Becoming a father was perhaps the most grounding thing Jesse Eisenberg has done
In conversation, Eisenberg is, perhaps a bit like Culkin, almost exactly like the personas we've seen him play in various movies, from the comedy-horror romp "Zombieland" to his star turn as Facebook founder Mark Zuckerberg. He's thoughtful and to the point. There's a polite guardedness to him. When he finishes a sentence, you sense the topic is done.
Eisenberg often does sound angsty. But he finds deep happiness in parenting, along with his producer wife Anna Strout, their son Banner, 7, who makes a brief cameo at the end of "A Real Pain" as David returns home to his New York family after the Poland trip.

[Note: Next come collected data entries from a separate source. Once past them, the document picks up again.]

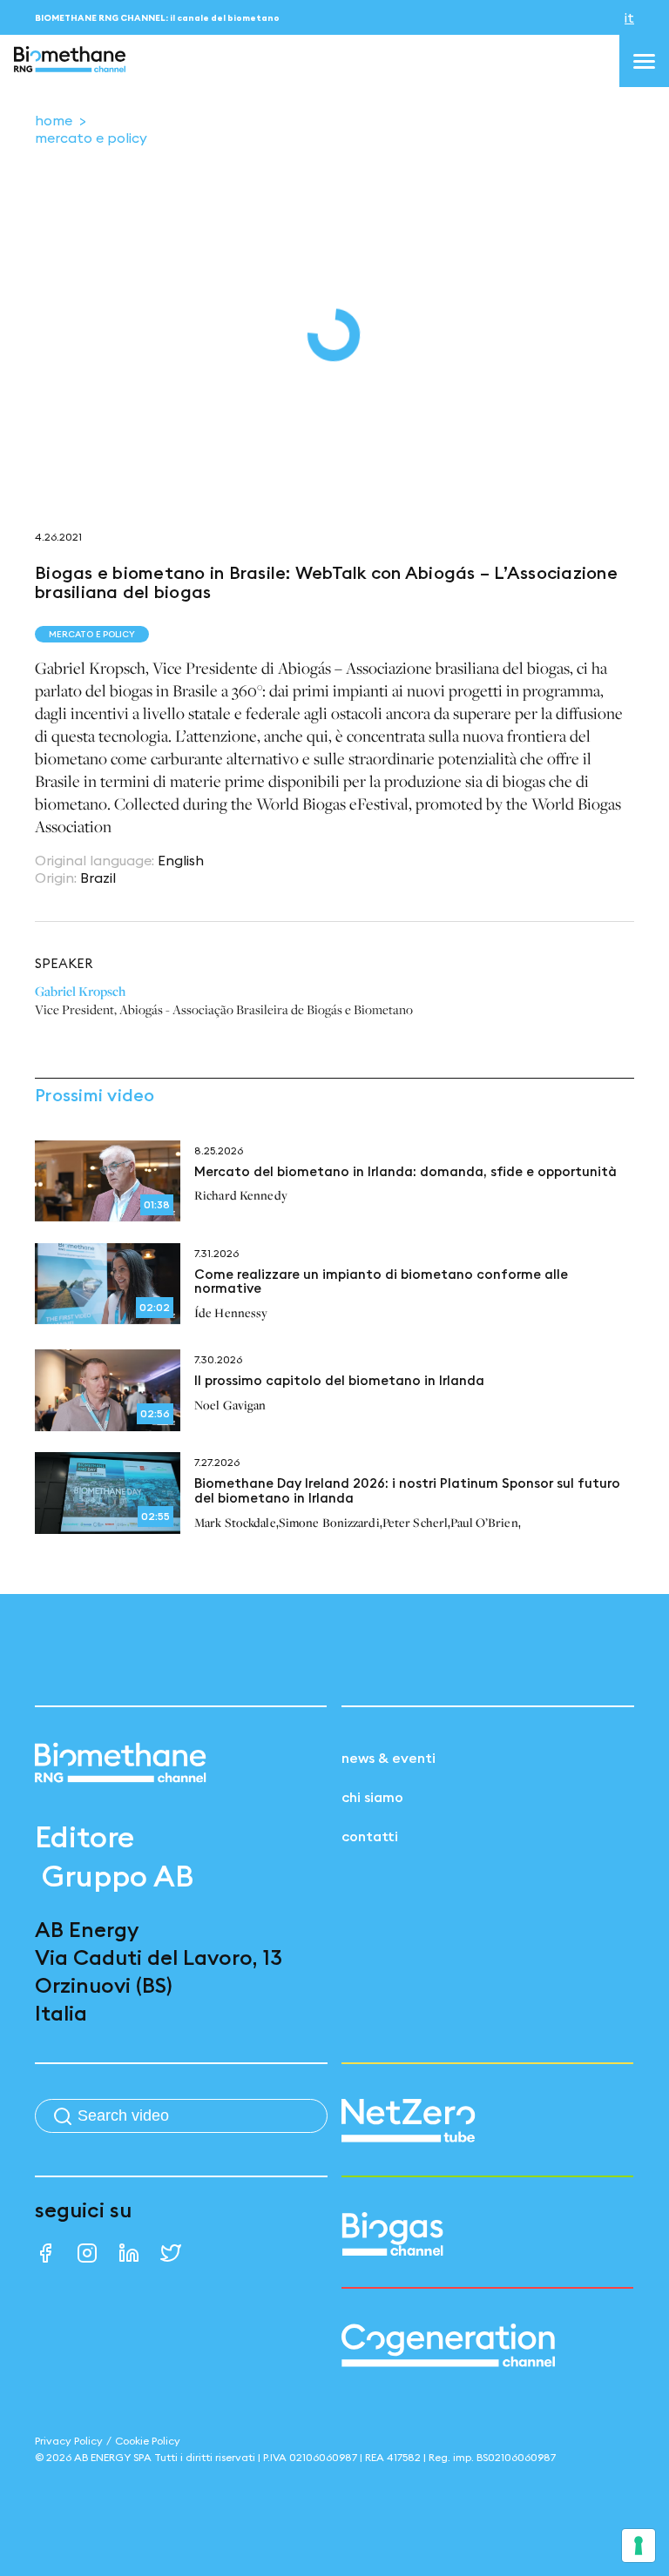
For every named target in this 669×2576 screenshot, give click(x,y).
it (629, 17)
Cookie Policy (147, 2440)
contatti (369, 1836)
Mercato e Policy (91, 137)
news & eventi (388, 1757)
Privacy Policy (69, 2440)
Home (53, 120)
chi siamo (372, 1797)
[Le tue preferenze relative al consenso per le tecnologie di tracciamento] (638, 2545)
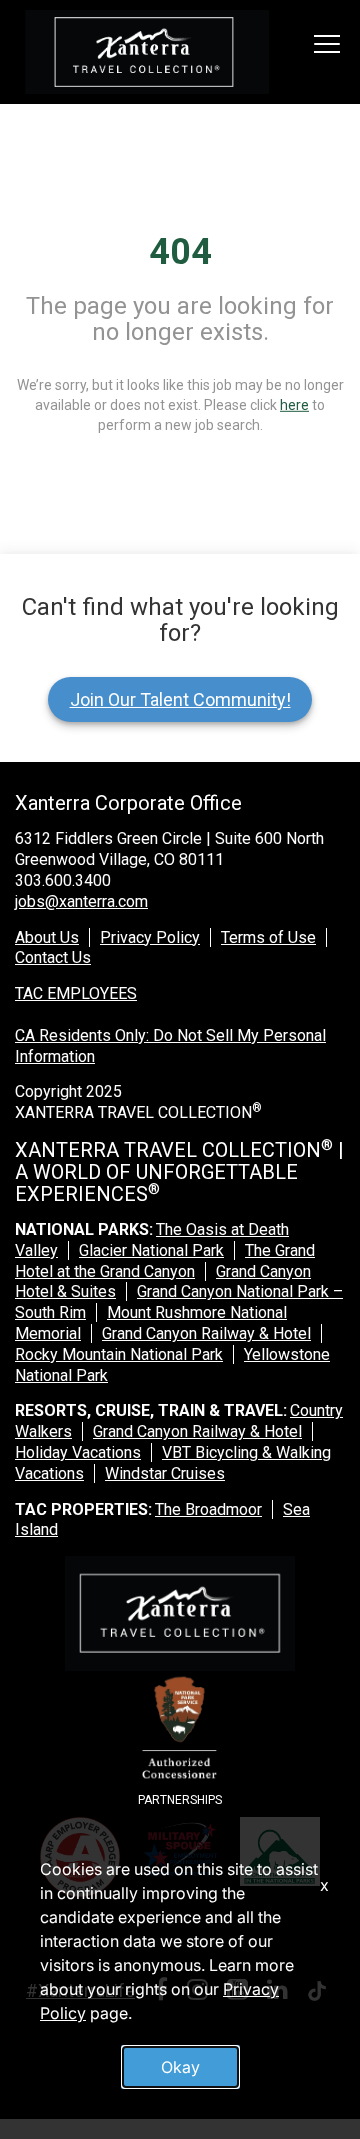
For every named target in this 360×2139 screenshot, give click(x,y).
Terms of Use (268, 937)
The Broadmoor (208, 1509)
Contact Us (53, 957)
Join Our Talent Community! (180, 699)
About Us (47, 937)
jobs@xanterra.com (81, 901)
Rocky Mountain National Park (119, 1354)
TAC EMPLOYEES (76, 993)
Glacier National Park (151, 1250)
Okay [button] (180, 2067)
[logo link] (147, 52)
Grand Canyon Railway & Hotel (206, 1333)
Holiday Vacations (78, 1452)
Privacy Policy (150, 937)
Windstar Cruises (165, 1473)
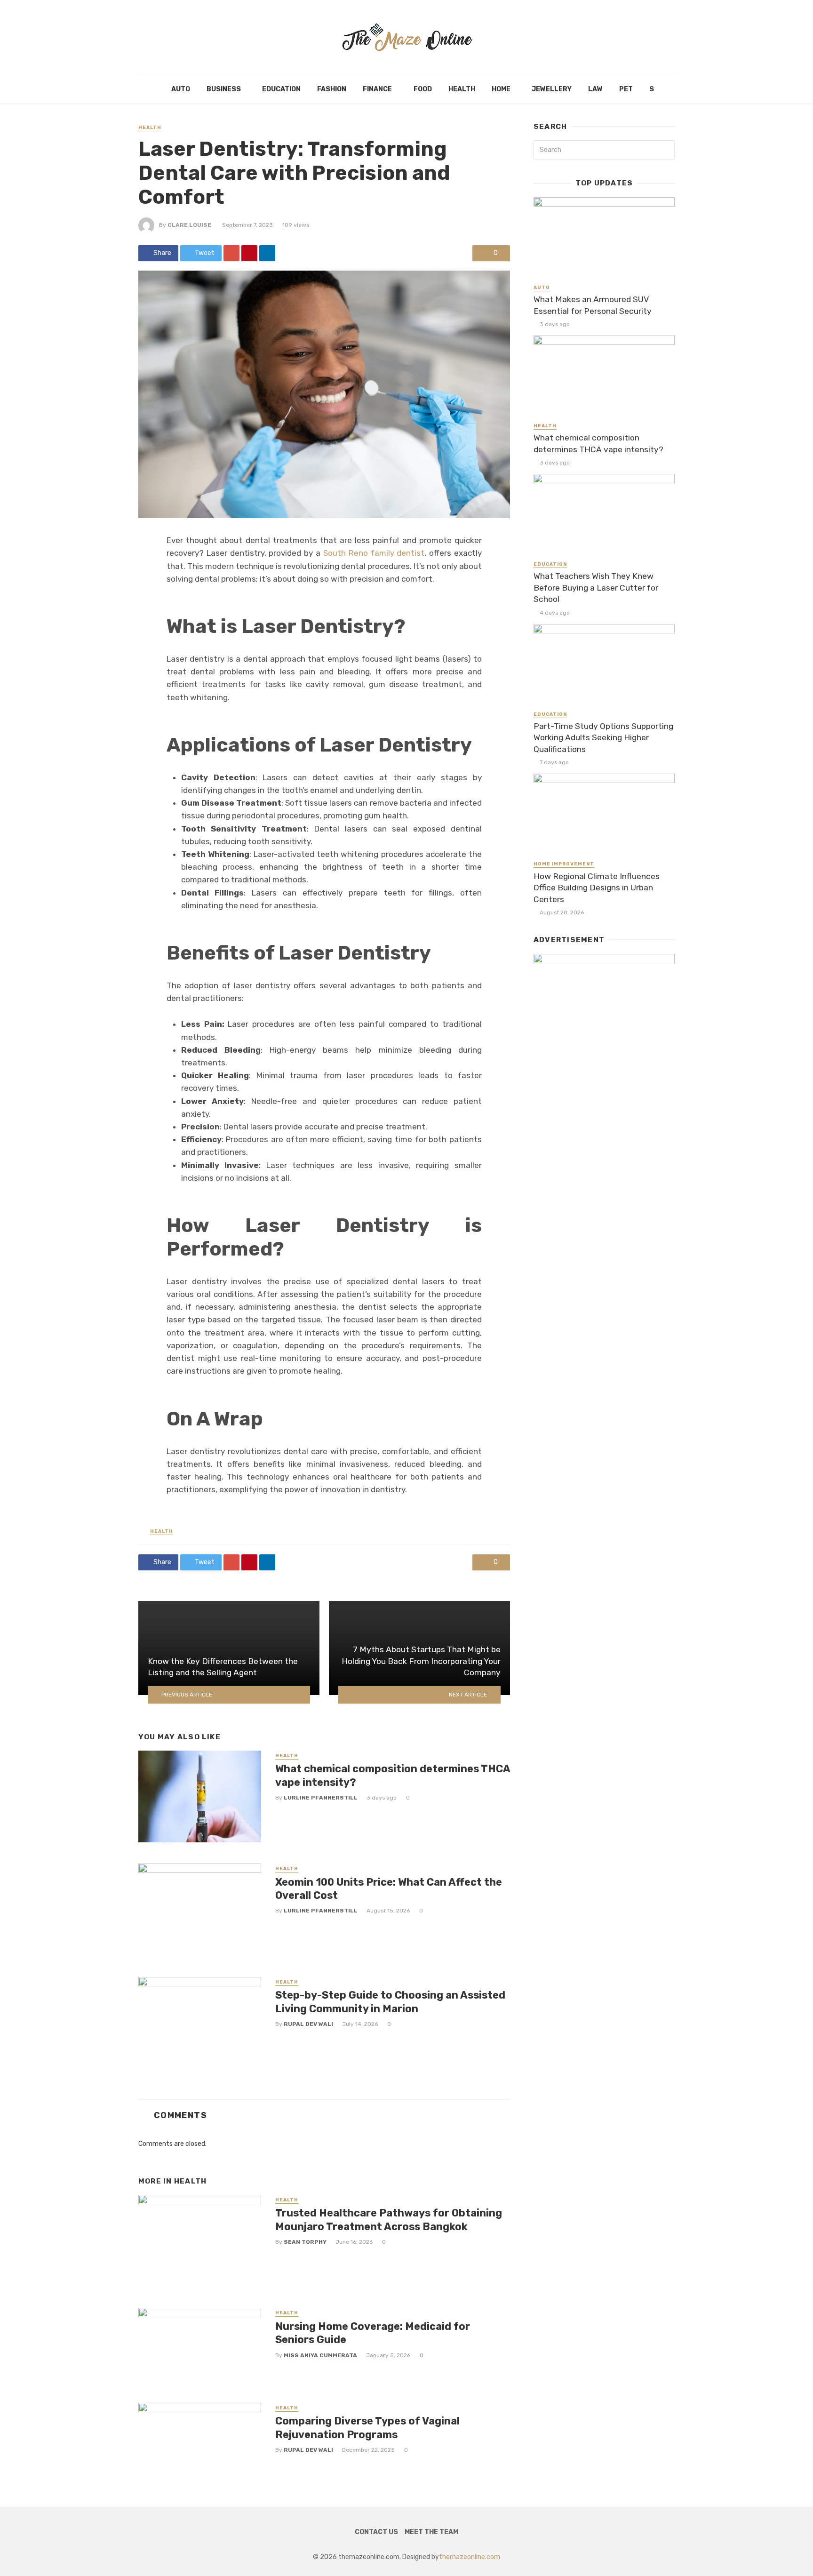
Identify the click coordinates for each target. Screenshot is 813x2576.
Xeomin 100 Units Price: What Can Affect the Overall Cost (388, 1888)
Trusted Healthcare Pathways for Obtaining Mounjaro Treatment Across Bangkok (388, 2219)
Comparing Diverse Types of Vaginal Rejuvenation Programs (367, 2427)
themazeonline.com (469, 2557)
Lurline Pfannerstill (321, 1797)
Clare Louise (189, 225)
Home (501, 89)
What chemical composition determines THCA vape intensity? (392, 1775)
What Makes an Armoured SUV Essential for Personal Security (593, 305)
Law (595, 89)
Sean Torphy (305, 2242)
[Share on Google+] (231, 253)
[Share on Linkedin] (267, 253)
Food (423, 89)
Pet (626, 89)
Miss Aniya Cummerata (320, 2355)
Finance (377, 89)
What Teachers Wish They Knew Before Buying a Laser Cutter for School (596, 587)
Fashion (331, 89)
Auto (180, 89)
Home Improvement (564, 864)
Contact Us (376, 2532)
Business (224, 89)
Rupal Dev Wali (308, 2024)
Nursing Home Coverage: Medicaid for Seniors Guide (372, 2332)
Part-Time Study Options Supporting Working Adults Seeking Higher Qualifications (603, 737)
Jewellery (552, 89)
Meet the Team (431, 2532)
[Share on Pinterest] (249, 253)
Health (461, 89)
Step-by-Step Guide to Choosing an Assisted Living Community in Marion (390, 2001)
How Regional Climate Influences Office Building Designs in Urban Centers (597, 888)
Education (281, 89)
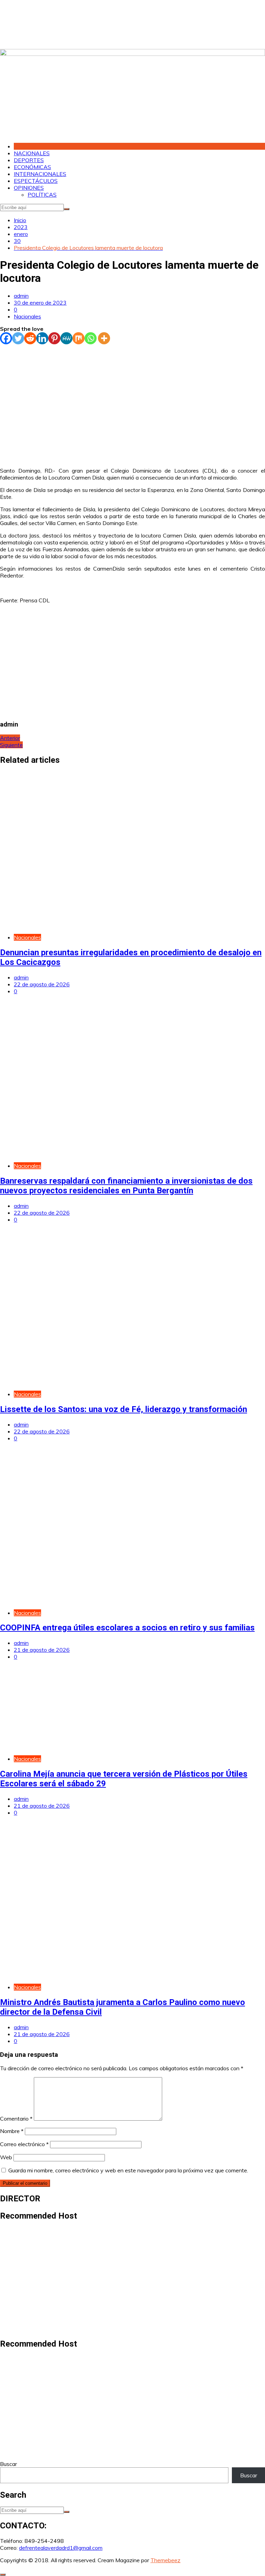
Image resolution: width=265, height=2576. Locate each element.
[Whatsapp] (91, 338)
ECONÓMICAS (32, 167)
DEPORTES (29, 160)
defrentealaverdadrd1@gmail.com (60, 2547)
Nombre (11, 2131)
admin (21, 295)
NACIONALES (32, 153)
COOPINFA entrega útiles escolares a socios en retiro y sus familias (127, 1627)
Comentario (16, 2118)
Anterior (10, 737)
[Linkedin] (42, 338)
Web (6, 2157)
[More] (104, 338)
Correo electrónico (24, 2144)
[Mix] (78, 338)
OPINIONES (29, 187)
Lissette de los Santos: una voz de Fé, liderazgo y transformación (123, 1409)
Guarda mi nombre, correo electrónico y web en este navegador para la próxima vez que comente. (128, 2170)
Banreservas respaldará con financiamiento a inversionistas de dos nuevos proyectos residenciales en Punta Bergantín (126, 1185)
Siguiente (11, 744)
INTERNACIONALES (40, 173)
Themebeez (165, 2560)
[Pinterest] (54, 338)
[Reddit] (30, 338)
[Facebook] (6, 338)
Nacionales (27, 316)
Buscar (8, 2463)
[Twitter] (18, 338)
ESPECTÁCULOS (36, 180)
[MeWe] (66, 338)
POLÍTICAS (42, 194)
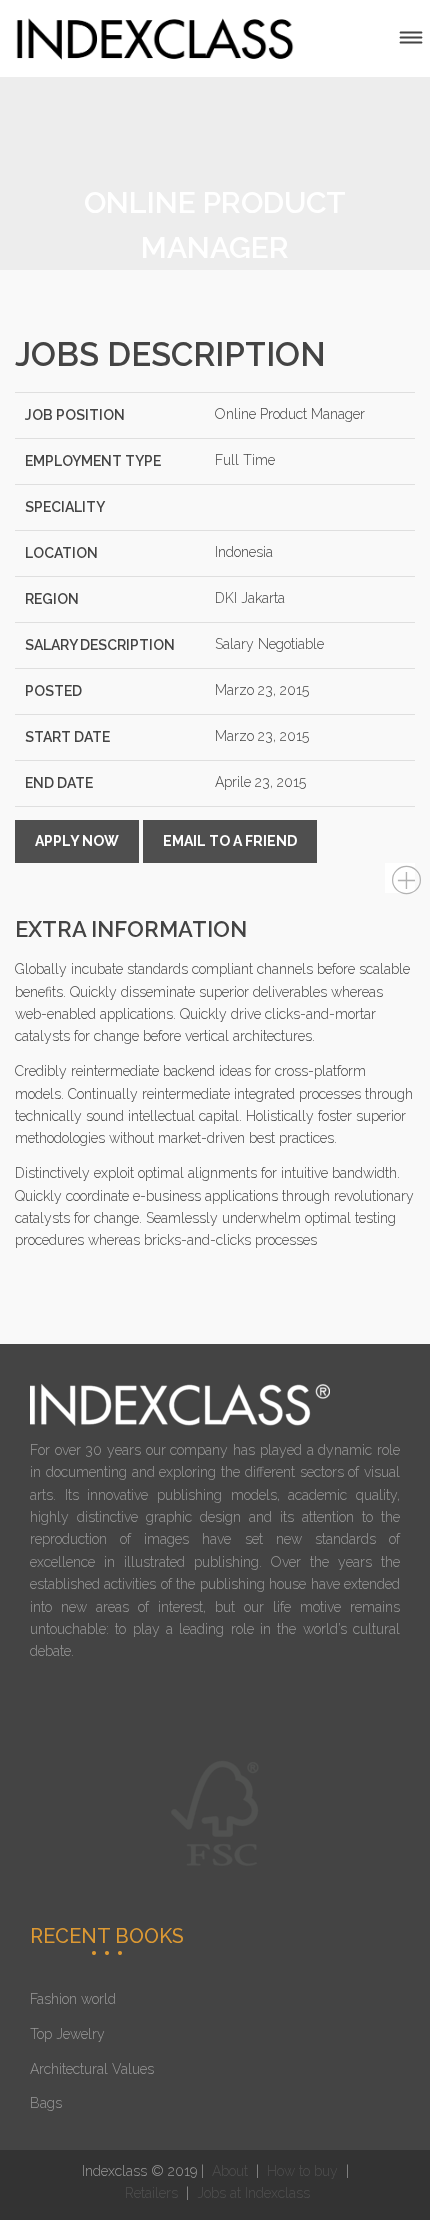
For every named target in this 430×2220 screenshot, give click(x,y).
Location (61, 553)
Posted (53, 691)
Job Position (75, 415)
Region (52, 599)
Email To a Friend (230, 841)
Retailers (153, 2193)
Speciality (65, 507)
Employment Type (93, 461)
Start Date (67, 737)
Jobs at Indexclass (253, 2193)
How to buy (300, 2171)
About (230, 2171)
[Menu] (411, 38)
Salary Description (100, 645)
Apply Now (77, 841)
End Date (59, 783)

"Being a parent solves so many problems," he says. "I mean, you don't want to think of a kid as being something you do for therapeutic reasons, but for me personally, I was before that preoccupied with fantastical nonsense. I'd spend my days worrying about things that were never going to happen, but having a kid, it reroutes your anxieties into real things."
Not that he's a fully changed man.
"I have to add, my wife is a great person, she does a lot of great social work, so she's turning our kid into a wonderful, caring, thoughtful, community-minded person," Eisenberg says. "Which is great because those are not my natural inclinations. Which are mostly about being in the arts and making jokes."
True enough. But, as Oscar winks in the wings, that's paid off pretty well so far.
This story has been updated with new information for clarity.